Doch Sat.1 glaubte, die Sendung durch ein neues Gesicht retten zu können – was sich als fatale Fehleinschätzung entpuppen sollte. Der bereits (Spiel-)Show-erprobte Elmar Hörig („Elmis witzige Oldie-Show“, „Bube, Dame, Hörig“) übernahm nur einen Tag später, konnte aber nicht mal ansatzweise an den Charme Draegers und an dessen Menschenkenntnis heranreichen. Konzeptionelle Veränderungen wie die Einführung eines „Ätsch-Preises“, der zur Teilnahme am Big Deal berechtigte, den man noch dazu völlig unverständlicherweise komplett auf links drehte, taten ihr Übriges. Im Januar 1997 verlor „Geh aufs Ganze!“ den werktäglichen Sendeplatz und wurde nur noch einmal wöchentlich, am Samstagnachmittag, gezeigt, was nun auch aus Quotensicht den Todesstoß bedeutete. Nach insgesamt knapp achteinhalb Monaten beendete der Sender das Trauerspiel und stellte die Show am 31. Mai 1997 nach über 1200 Folgen ein. Der Frauensender tm3 nahm vom 28. April bis 22. August 1997 Wiederholungen früherer Ausgaben ins Programm.

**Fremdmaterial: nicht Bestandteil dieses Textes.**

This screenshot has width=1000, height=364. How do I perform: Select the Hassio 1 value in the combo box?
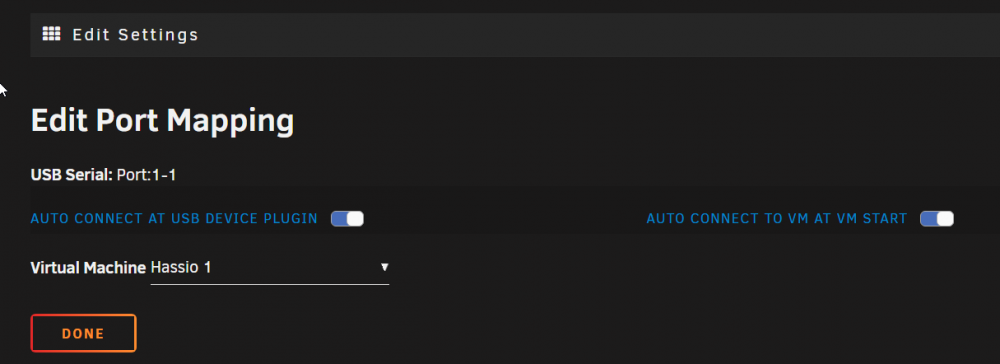[x=181, y=268]
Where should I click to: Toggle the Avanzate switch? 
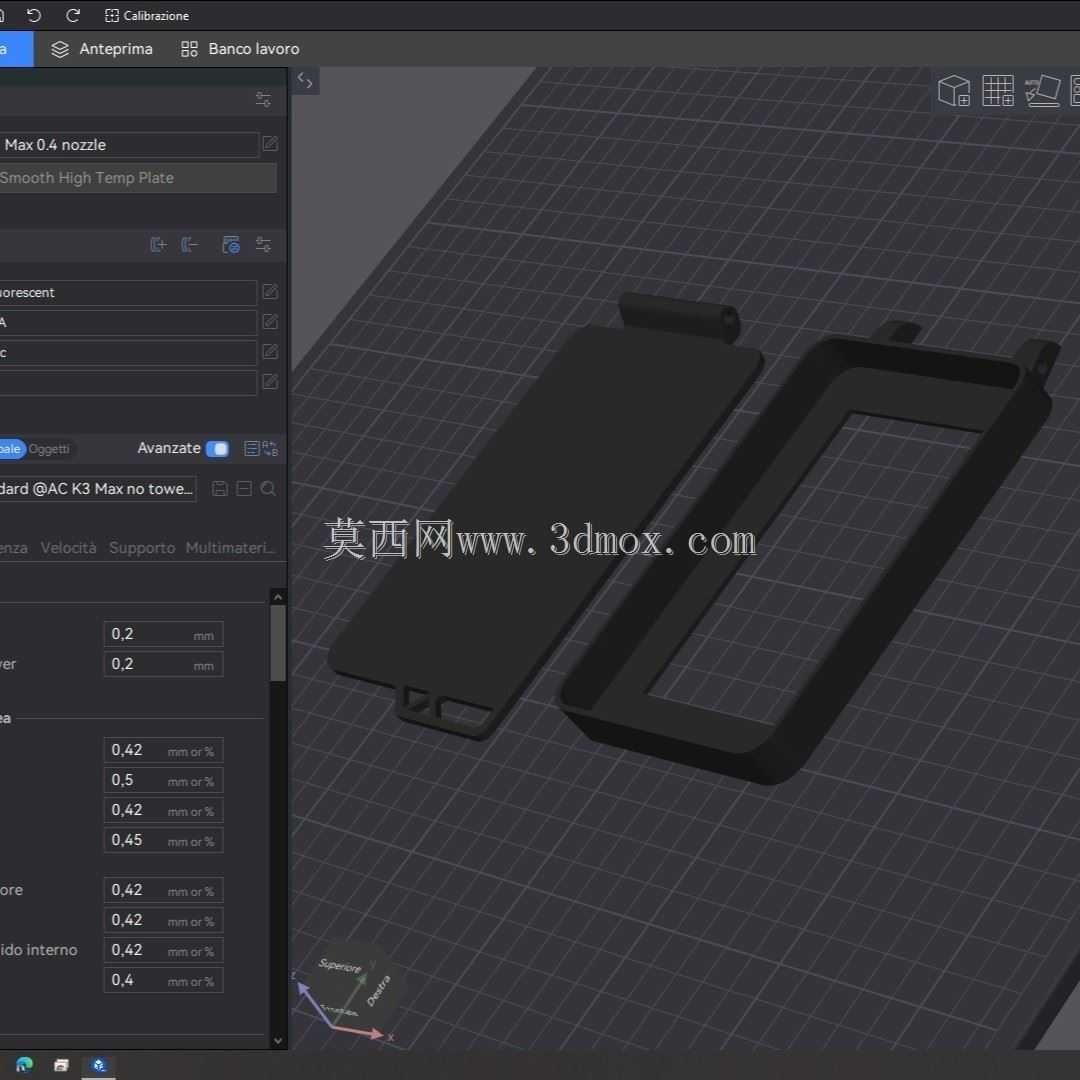pyautogui.click(x=218, y=449)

Auch für Jörg Draeger brachte das Jahr 1997 keinen beruflichen Erfolg: Das Esoterikmagazin „Mysteries“, das er bei RTL neunmal donnerstags um 22:15 Uhr moderierte, geriet inhaltlich und hinsichtlich der Quoten zum Fiasko. Bei seinem alten Haussender Sat.1 wurde indes ordentlich umgebaut: Der damalige Geschäftsführer Fred Kogel bemängelte den hohen Altersdurchschnitt des Publikums, der der geplanten Programmverjüngung des Senders konträr entgegenstand. Aus diesem Grund setzte man ein Jahr nach „Geh aufs Ganze!“ auch das „Glücksrad“ am 15. Mai 1998 ab, das aber drei Tage später nahtlos bei Kabel 1 fortgesetzt wurde. Dem deutlich kleineren Sender bescherte der Klassiker hervorragende Zuschauerzahlen, weshalb man sich entschied, auch den Zonk zurückzuholen – und dessen Meister Jörg Draeger. Am 1. Februar 1999 startete die Neuauflage um 18:50 Uhr und war wie früher unmittelbar vor dem „Glücksrad“ zu sehen. Produziert wurde fortan in Unterföhring bei München.

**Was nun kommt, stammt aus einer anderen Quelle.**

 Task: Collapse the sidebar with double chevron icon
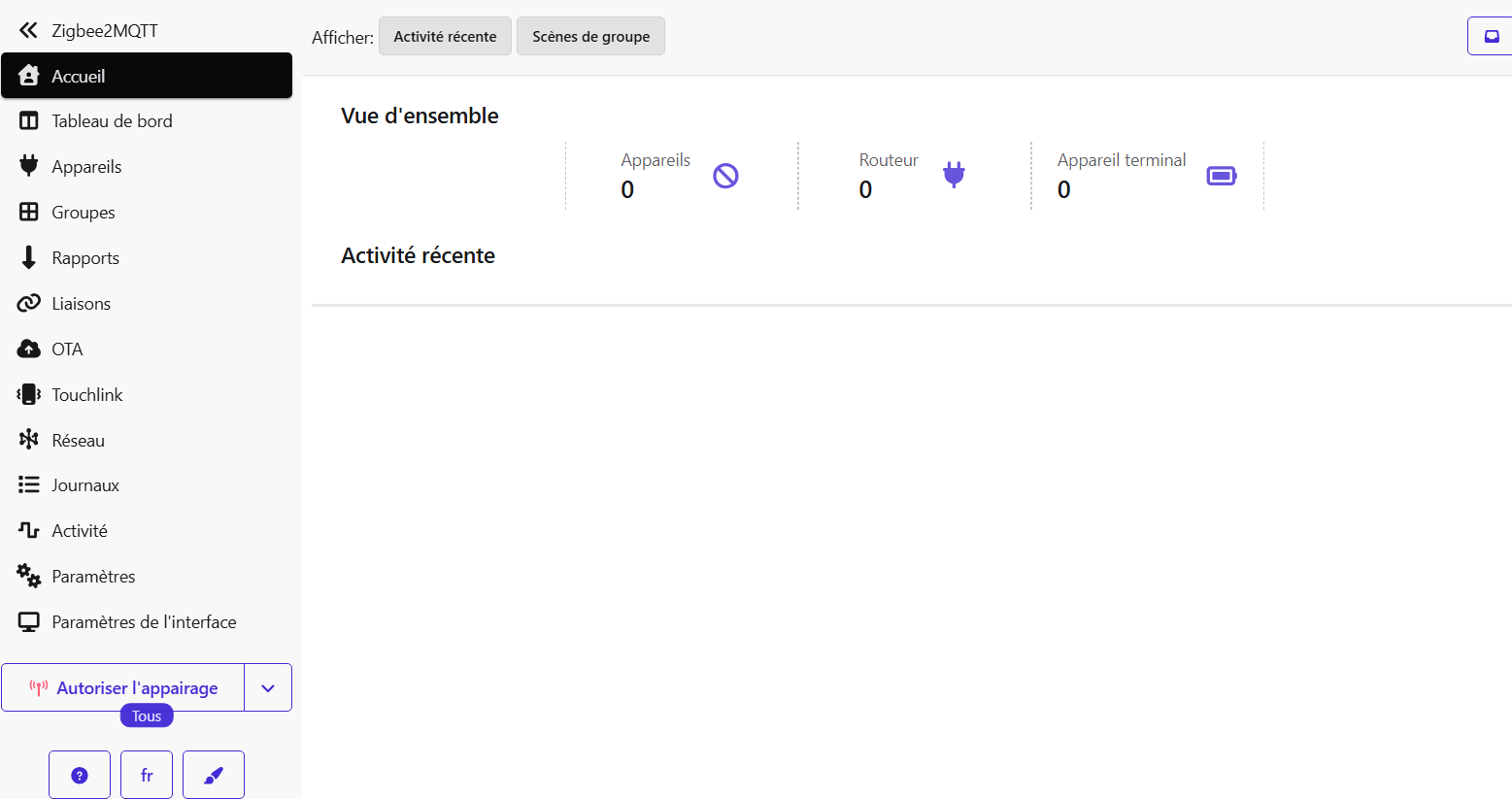pyautogui.click(x=28, y=30)
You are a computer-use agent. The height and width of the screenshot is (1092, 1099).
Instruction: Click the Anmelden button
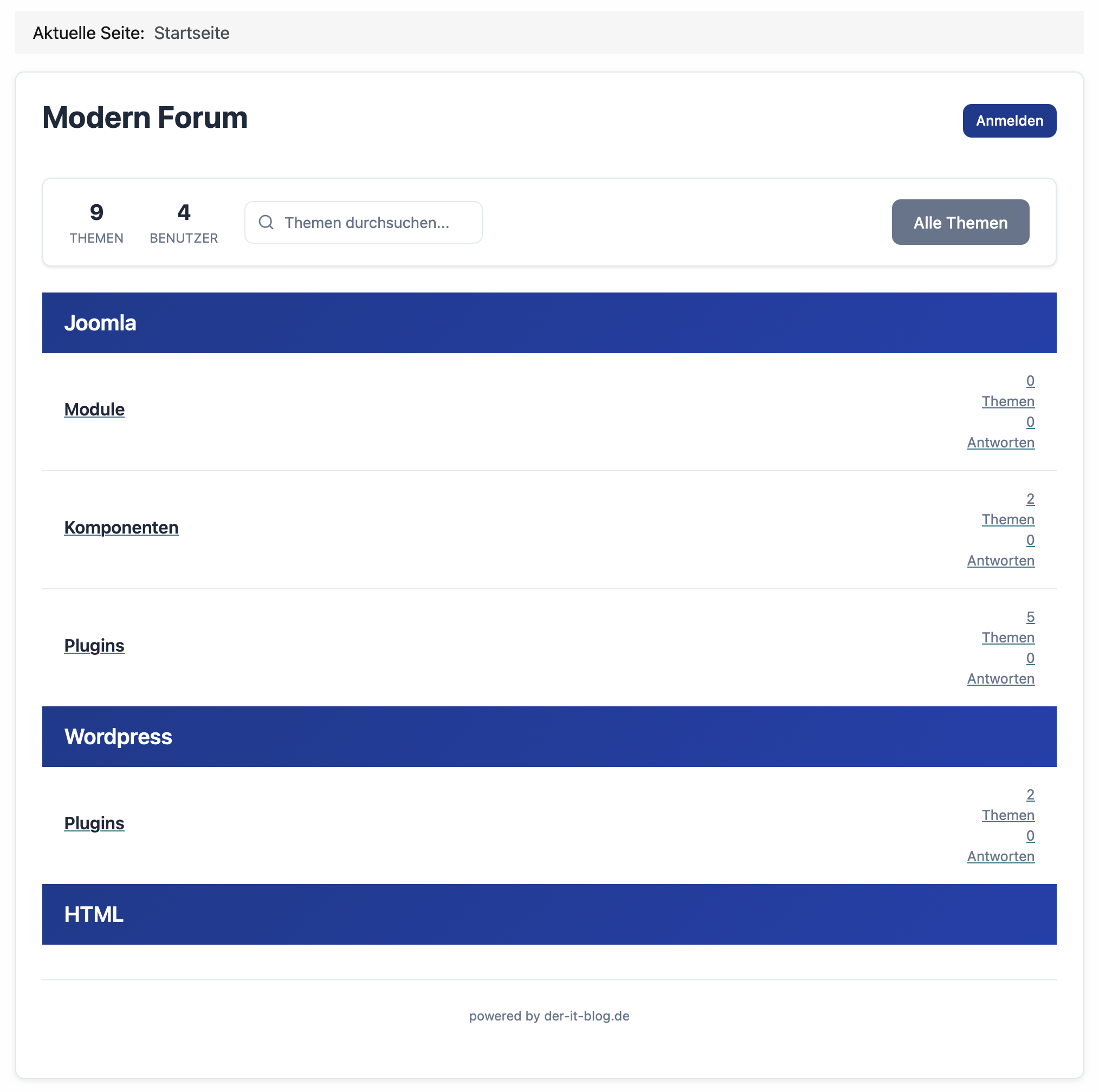pos(1009,120)
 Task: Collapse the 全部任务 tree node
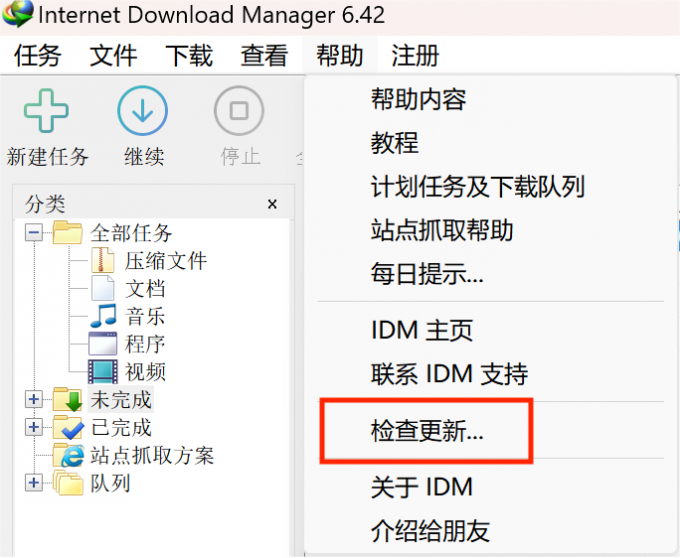pos(34,233)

Draeger, dem die Sendung in Sat.1 „zu karnevalistisch, zu kölsch“ gewesen war, wollte mehr Las-Vegas-Feeling vermitteln, und so änderte sich das Bühnenbild deutlich: Es gab nur noch zwei, dafür langgezogene Tribünen, die eine ebensolche Showtreppe trennte, die Tore wurden mechanisch, waren aus Aluminium und entsprachen einem „Garagen-Look“, spezielle Scheinwerfer verliehen dem in Orangetönen gehaltenen Studio eine wahrhaftige Zockeratmosphäre. Seine neue Chefassistentin wurde Simone Dericks, während Sven Blümel, der in den frühen 90er-Jahren bereits Off-Sprecher beim „Glücksrad“ war, die Preise ansagte, die nun wieder qualitativ hochwertiger waren.

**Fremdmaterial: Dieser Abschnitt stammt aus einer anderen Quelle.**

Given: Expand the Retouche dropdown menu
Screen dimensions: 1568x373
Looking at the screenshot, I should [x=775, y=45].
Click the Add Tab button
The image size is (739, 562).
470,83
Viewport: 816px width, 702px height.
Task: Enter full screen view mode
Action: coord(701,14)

Jörg Draeger im Jahr 2001Sat.1

Auch „Geh aufs Ganze!“ konnte bei Kabel Eins an den früheren Erfolg anknüpfen, sodass sich die Geschichte wiederholte: Ab 17. Januar 2000 wurde das Format bis zum 31. März auf 55 Minuten verlängert und begann fortan um 18:30 Uhr, danach musste man erneut zehn Minuten zugunsten des „Glücksrads“ abgeben, das um 19:15 Uhr eine ganze Stunde lang sendete. Ende des Jahres 2000 gab es erstmals optische Anpassungen: ein komplett neues Logo sowie Intro und die Tore wurden rot gestrichen, wobei die Zahlen nun in einem silbernen Kreis prangten. Am 28. Juni 2001 veranstaltete man um 20:15 Uhr anlässlich der insgesamt 2000. Folge einen „Abend der Champions“, bei dem die 100 besten Zocker nochmals eingeladen wurden, um nicht nur gegen Draeger, sondern auch gegeneinander um Preise im Wert von einer halben Million Mark anzutreten – und als besonderes Schmankerl einen goldenen Zonk.